Abstract Thu107: Mechanism of G-Quadruplex Unfolding by REV1 Polymerase and FANCJ Helicase

Abstract

G-Quadruplexes (G4s) are secondary nucleic-acid structures that form through Hoogstein hydrogen bonding of four consecutive guanine runs. G4s can be found in promoters, replication origins, and telomeres; they possess a regulatory role in DNA replication, transcription, and RNA translation. Unresolved G4s can stall essential cellular processes and must be unfolded by specialized motor proteins. G4s are also highly susceptible to oxidative damage (8oxoG4s), which is known to impact their conformation and stability. We examined the human REV1 polymerase and FANCJ helicase to better understand their individual roles in G4 maintenance and their ability to resolve 8oxoG4s. We used BMVC fluorescence assays and hemin colorimetric assays to assess the unfolding of two G4 sequences (GGGT)4 (Tm: 88.4oC) and (TTAGGG)4 (Tm: 62.5oC) by REV1 and FANCJ. We hypothesized that REV1 and FANCJ would unfold different G4 sequences preferentially, as shown by lower Km values (i.e. higher unfolding efficiency). Additionally, we expected that 8oxoG4s would be more efficiently unfolded compared to the undamaged G4s.

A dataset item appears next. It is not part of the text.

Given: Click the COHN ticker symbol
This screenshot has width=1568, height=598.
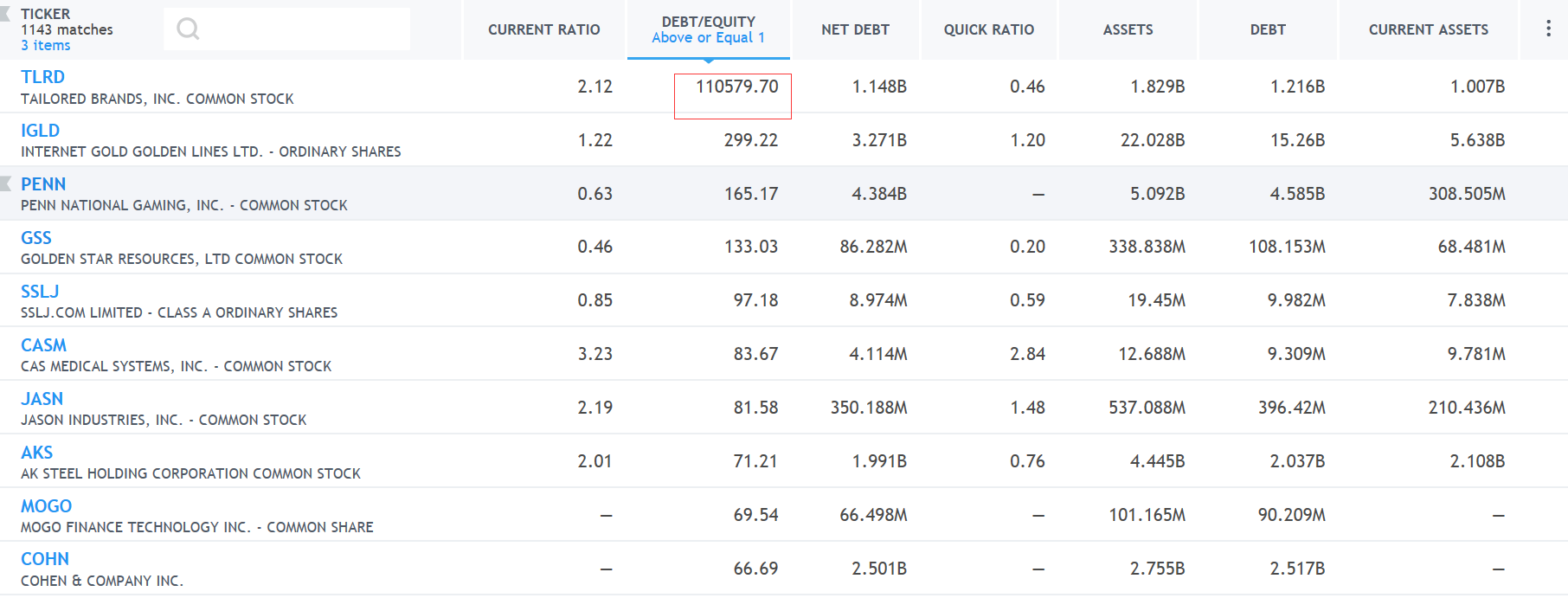Looking at the screenshot, I should click(45, 559).
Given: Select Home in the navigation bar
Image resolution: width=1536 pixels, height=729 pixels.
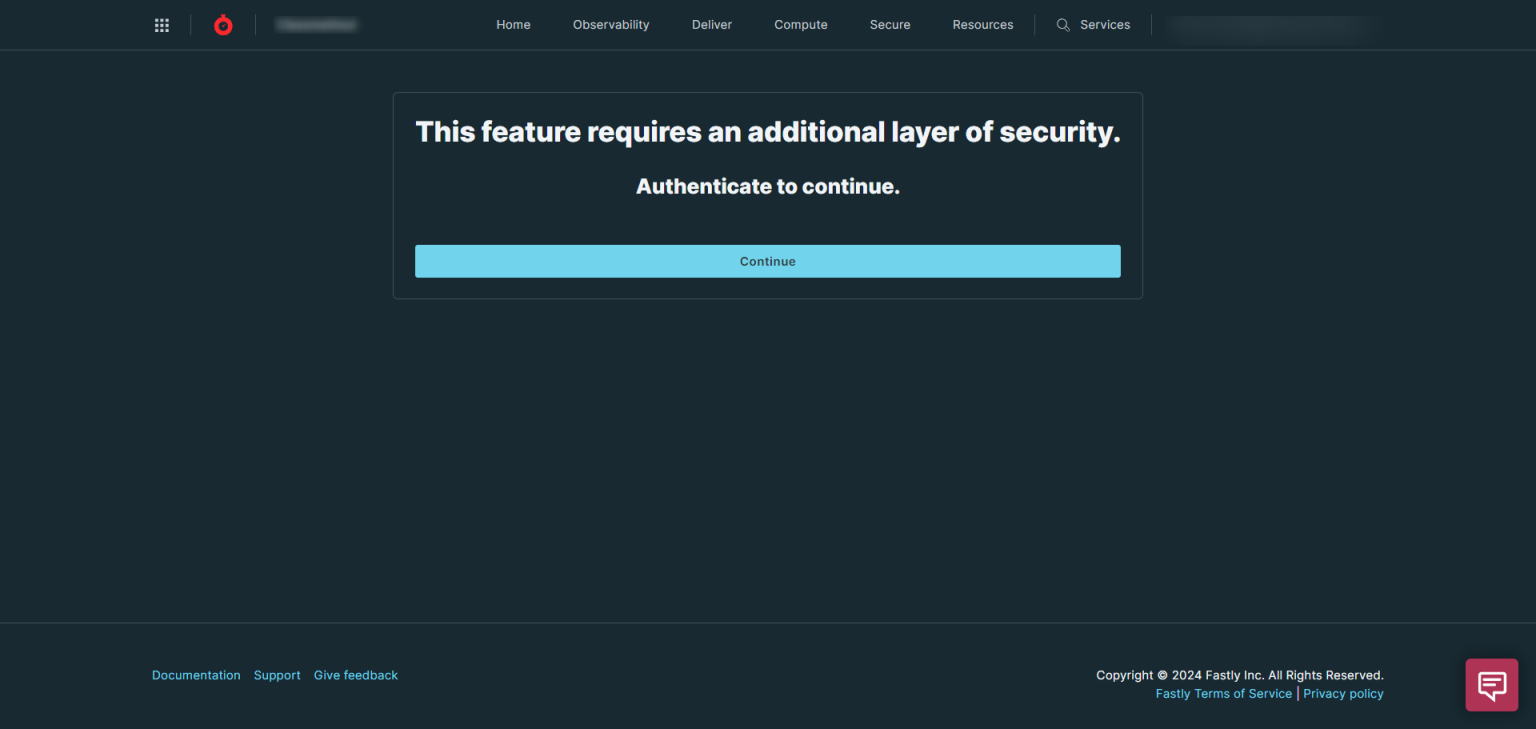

The unfolding data showed that REV1 preferentially resolved (TTAGGG)4 structures compared to (GGGT)4 and that REV1 unwound these structures with higher efficiency compared to FANCJ. Conversely, FANCJ preferentially unfolded (GGGT)4 structures and did so more efficiently than REV1. 8oxo(TTAGGG)4 structures demonstrated lower Km values when compared to the undamaged G4 resolved by REV1, however, no difference was seen with FANCJ. 8oxo(GGGT)4 structures showed similar Km values to undamaged (GGGT)4 for both REV1 and FANCJ. Overall, our data suggests a model in which FANCJ helicase targets and unfolds 8oxo(GGGT)4 and then recruits REV1 polymerase to continue DNA replication, while REV1 alone can unfold and synthesize DNA across from 8oxo(TTAGGG)4.